Friday 14 June 2024

Are these the fingerprints of the builders of Stonehenge?

Newall's Boulder is a small rhyloite joint block found at Stonehenge, transported there from Crag Rhosyfelin and now in Salisbury Museum which has many fascinating features, it is described at and in more detail at Bevins et al 2023 , and in various posts on this blog.

Photo of hands holding Newall's boulder from Dr Brian John

One of the stand out features is the presence of small Tufa growths on the surfaces, including the "fresh" broken surfaces which are presumed to be from after the block was brought to Stonehenge.

Tufa deposits are the white patches on the block. The block came from an acidic soil but in the chalk of Wessex deposits of Calcium Carbonate can grow. In our homes we know the curse of limescale. Tufa and limescale are both formed through the precipitation of calcium carbonate from water, but they differ in their formation environments and characteristics.

Details of Tufa deposits on part of the block

Microorganisms play a multifaceted significant role in the formation of tufa. Research suggests that diverse microbiota colonize tufas and actively participate in the rapid formation of these carbonate deposits. Pedley, H. & Rogerson, Mike. (2010). Introduction to tufas and speleothems. Geological Society, London, Special Publications. 336. 1-5. 10.1144/SP336.1.

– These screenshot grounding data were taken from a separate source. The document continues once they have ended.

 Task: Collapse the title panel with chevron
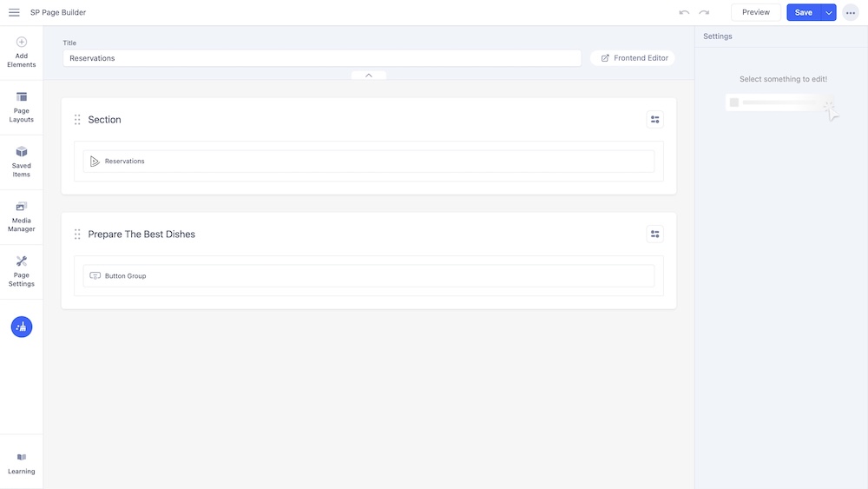click(369, 76)
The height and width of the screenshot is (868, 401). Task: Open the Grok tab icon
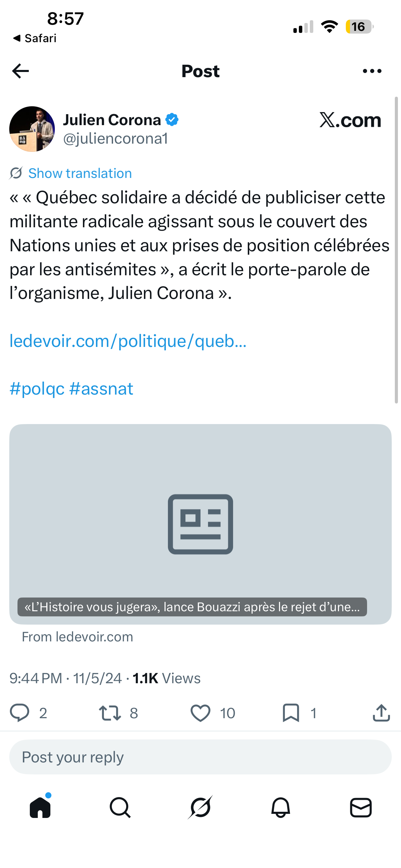[x=201, y=807]
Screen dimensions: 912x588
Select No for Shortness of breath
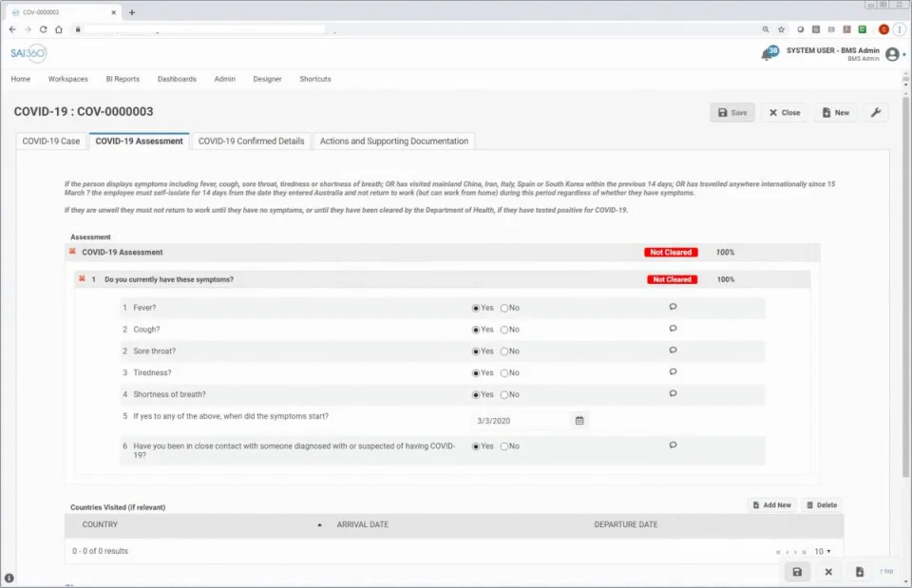(504, 394)
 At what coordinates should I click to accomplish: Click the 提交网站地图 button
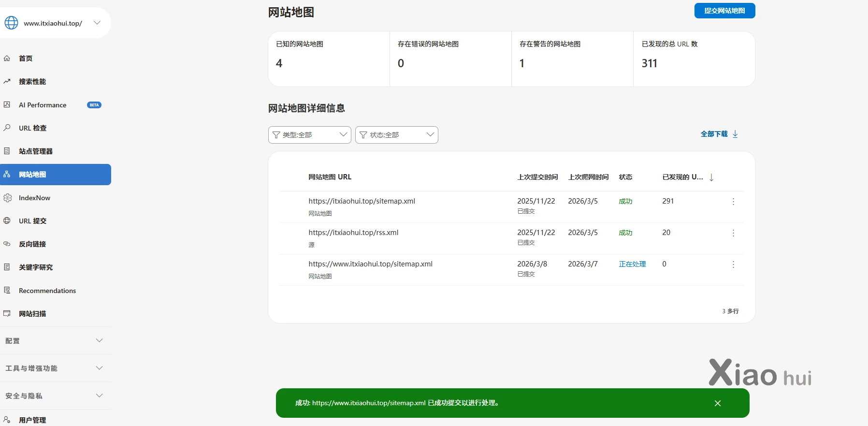coord(724,11)
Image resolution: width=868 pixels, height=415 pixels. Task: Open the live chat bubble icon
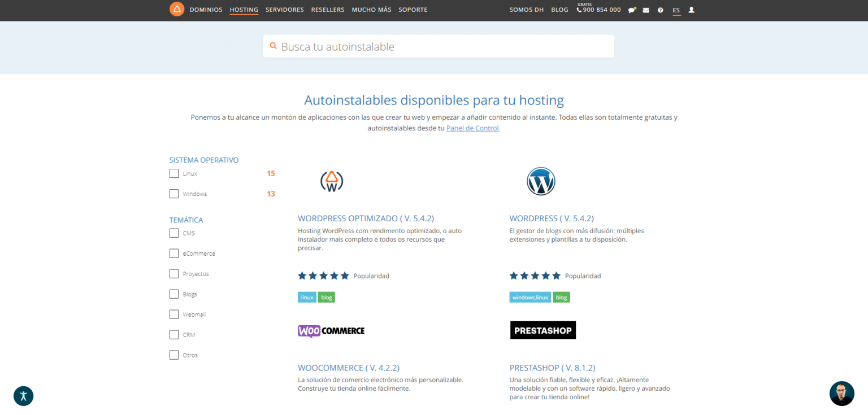[x=632, y=10]
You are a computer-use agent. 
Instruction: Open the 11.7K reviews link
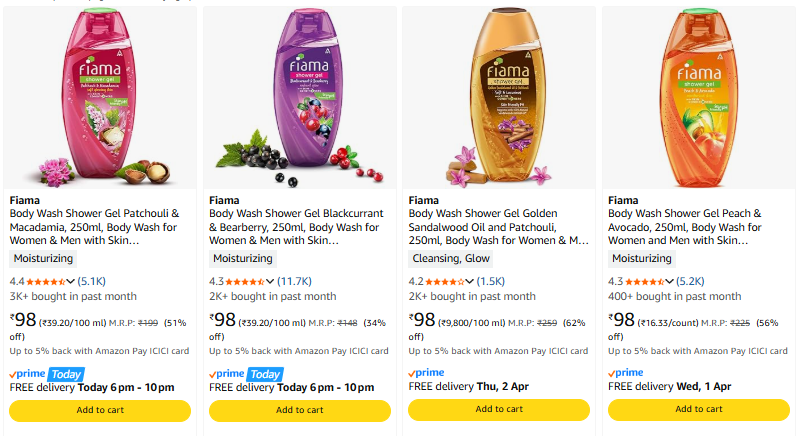point(294,281)
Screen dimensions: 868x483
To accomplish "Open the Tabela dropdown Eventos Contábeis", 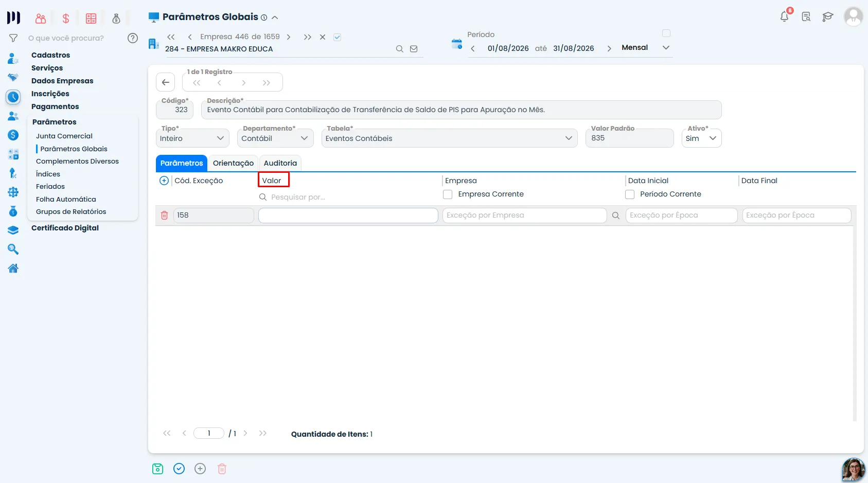I will [449, 138].
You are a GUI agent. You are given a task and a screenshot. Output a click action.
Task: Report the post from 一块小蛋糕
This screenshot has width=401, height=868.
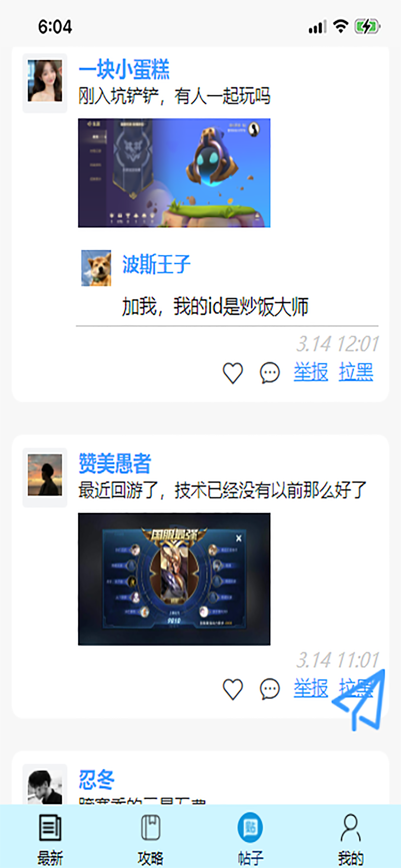[310, 372]
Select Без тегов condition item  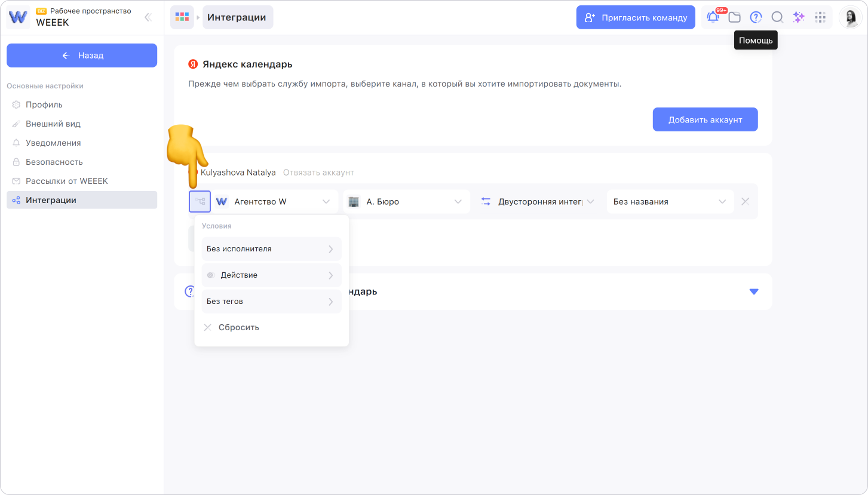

Because the formation of tufa depends on many factors it is rare on buried blocks of stone in the chalk. They need air and water, a certain amount of warmth and usually an organic starter, which is sometimes incorporated in the deposit.

This tells us that the block was buried in loose chalk, the bases of the megaliths are in compacted chalk which are anaerobic, but the fill between them didn't need to be compacted. (I think where it was found was recorded)  And that is was contaminated by organic matter.

It is pure speculation but could that contamination be from the builders dirty fingers as they dumped the broken block?